NEW YORK The global copper market showed a 50,000-tonne surplus in April due to weak apparent refined demand in major consuming regions, according to a report from the International Copper Study Group (ICSG).
Refined copper production totaled almost 1.78 million tonnes in April compared with global usage of almost 1.73 million tonnes, according to the ICSG data.
For the first four months of 2013, the market was in a 266,000 tonne surplus as world mine production increased by almost 9 percent compared with production in the 2012 period mainly owing to a recovery in production levels from constrained output in early 2012, according to the ICSG.
Meanwhile copper usage decreased by 4 percent compared with the same 2012 period, the ICSG report said.
Chinese apparent demand declined by 7 percent in the first four months of the year owing to a 45 percent decline in net imports of refined copper, the ICSG said.
World refined copper production increased 6 percent year over year in the first four month, with increased output in the Democratic Republic of Congo (40 percent), Zambia (21 percent) and China (14 percent).
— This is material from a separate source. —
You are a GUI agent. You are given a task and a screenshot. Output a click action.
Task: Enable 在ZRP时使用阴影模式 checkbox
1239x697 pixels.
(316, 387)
Production declined by 6 percent in Chile, the worlds largest refined copper producer.
Second quarter production results from major producers have indicated output strength at key copper mines, Barclays Capital analysts said in a July 19 report.
"So far, corporate results indicate that production strength at key copper mines continued in (the second quarter), with guidance suggesting mounting upside risk to (second half) output.," the analysts said in the report.
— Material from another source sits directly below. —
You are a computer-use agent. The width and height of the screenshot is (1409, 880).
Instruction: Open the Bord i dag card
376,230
Production results from Anglo American Plc., BHP Billiton Plc. and Rio Tinto Plc. were cited as examples of very strong (year- over- year) production growth and positive guidance by the analysts.
Anglo Americans copper production grew 14 percent year over year in the second quarter (amm.com., July 19
), BHP Billiton saw a 7- percent growth in copper production (amm.com, July 17
), and Rio Tinto produced 10 percent more copper year over year (amm.com, July
Rio Tinto in particular improved because of a quicker recovery than expected at Kennecott after the wall slide in April, Barclays said.
The production results to date "suggest confidence and even upside risks" to Barclays forecast of 3.1 percent growth in the global copper mine output in 2013 to 17.2 million tonnes, the analysts said. Barclays estimates copper production in the second half of 2013 of 8.74 million tonnes.